(Source material Opens)

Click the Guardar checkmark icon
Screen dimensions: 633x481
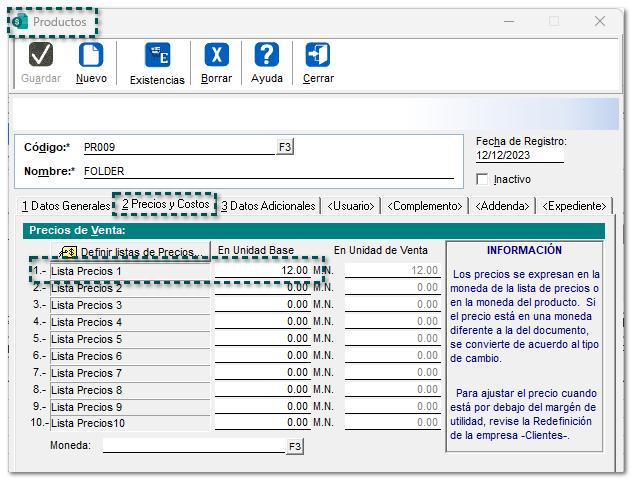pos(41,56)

(Source material Closes)
(Source material Opens)

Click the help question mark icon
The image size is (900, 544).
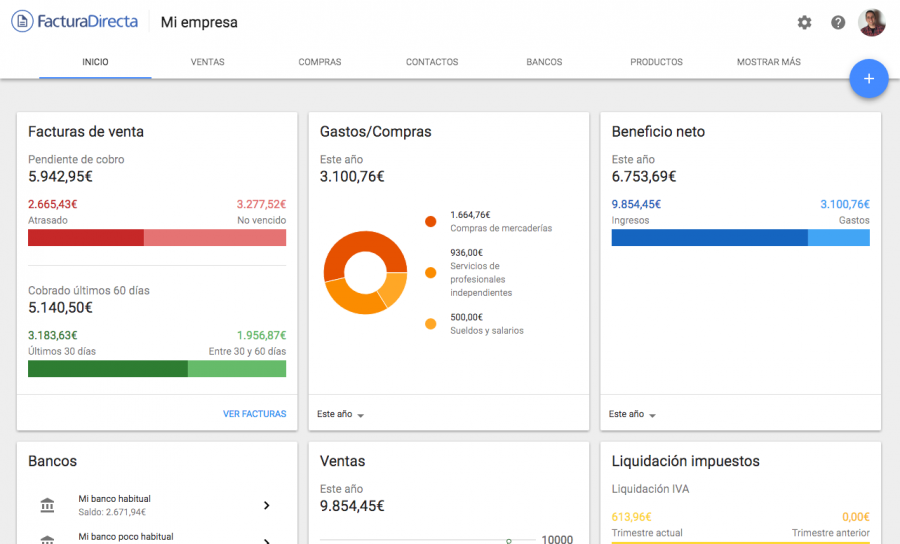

(Source material Closes)

What you have to do: Using the records above, copy word for word the line with "Click the help question mark icon", the line with "The image size is (900, 544).", and every line between them.

Your response:
Click the help question mark icon
The image size is (900, 544).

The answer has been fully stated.